Broken by Lauren Layne Book Review

Updated: Aug 28, 2021


By Lauren Layne

Published by Flirt

Book Two in Redemption series

Will they help each other heal? Or are they forever broken?

When Olivia Middleton abandons the glamour of Park Avenue for a remote, coastal town in Maine, everyone assumes she’s being the kind do-gooder she’s always been. But Olivia has a secret: helping an injured war veteran reenter society isn’t about charity—it’s about penance. Only, Olivia’s client isn’t the grateful elderly man she’s expecting. Instead, he’s a brooding twenty-four-year-old who has no intention of being Olivia’s path to redemption . . . and whose smoldering gaze and forbidden touch might be her undoing.

Paul Langdon doesn’t need a mirror to show him he’s no longer the hotshot quarterback he was before the war. He knows he’s ugly—inside and out. He’ll do anything to stay in self-imposed exile, even accept his father’s ultimatum that Paul tolerate the newest caretaker for three months or lose his inheritance. But Paul doesn’t count on the beautiful twenty-two-year-old who makes him long for things that he can never have. And the more she slips past his defenses, the more keeping his distance is impossible.

Now Paul and Olivia have to decide: Will they help each other heal? Or are they forever broken?

Review ahead, so beware of spoilers!

__________

### REQUIREMENT 1
List every person named with both a first and last name in the book review of Broken.
### REQUIREMENT 2
According to the book review, how long must Paul tolerate the newest caretaker to keep his inheritance?
### REQUIREMENT 3
Copy out the part of the book review that begins at the words "Published by Flirt" and stops after "be her undoing.", swapping "Maine" for "Vermont".

### SOURCE EXCERPT
__________

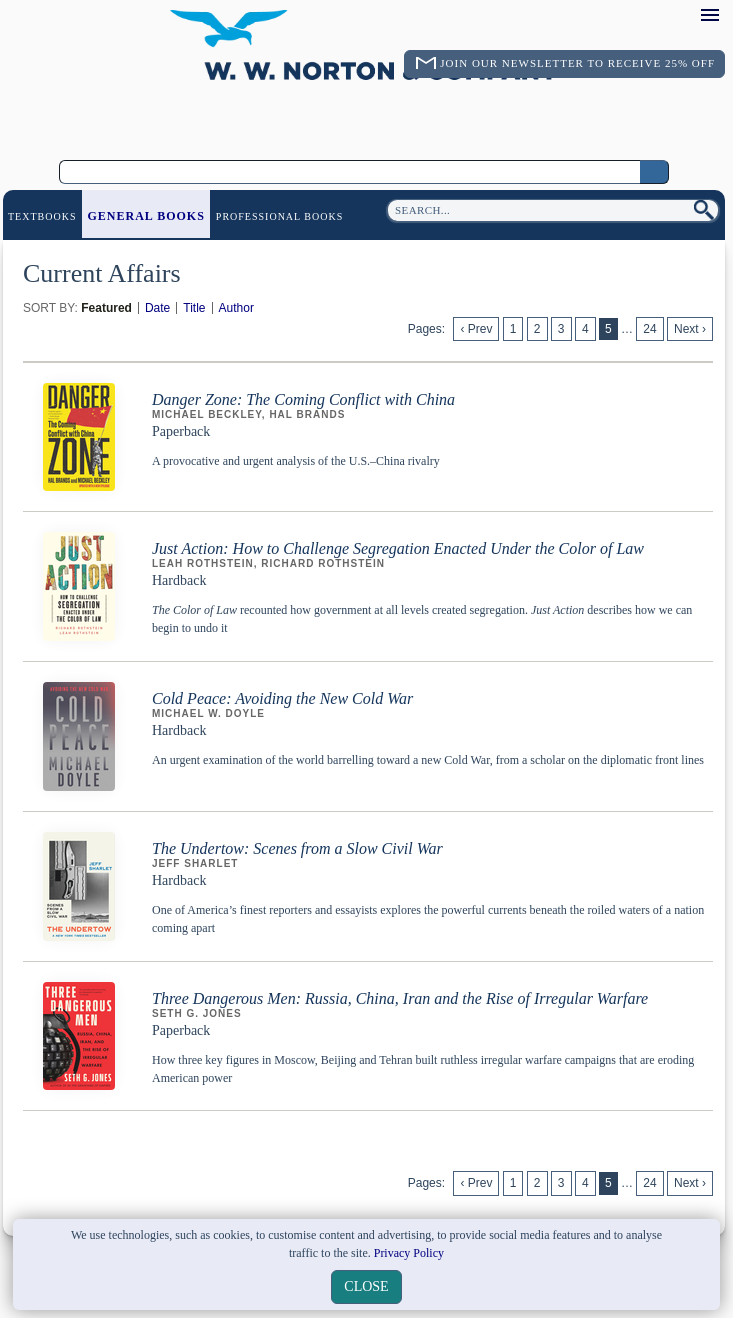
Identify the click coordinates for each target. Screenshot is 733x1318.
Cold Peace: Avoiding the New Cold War (282, 698)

__________

### WRITTEN SOLUTION 1
Lauren Layne, Olivia Middleton, Paul Langdon

### WRITTEN SOLUTION 2
Three months.

### WRITTEN SOLUTION 3
Published by Flirt

Book Two in Redemption series

Will they help each other heal? Or are they forever broken?

When Olivia Middleton abandons the glamour of Park Avenue for a remote, coastal town in Vermont, everyone assumes she’s being the kind do-gooder she’s always been. But Olivia has a secret: helping an injured war veteran reenter society isn’t about charity—it’s about penance. Only, Olivia’s client isn’t the grateful elderly man she’s expecting. Instead, he’s a brooding twenty-four-year-old who has no intention of being Olivia’s path to redemption . . . and whose smoldering gaze and forbidden touch might be her undoing.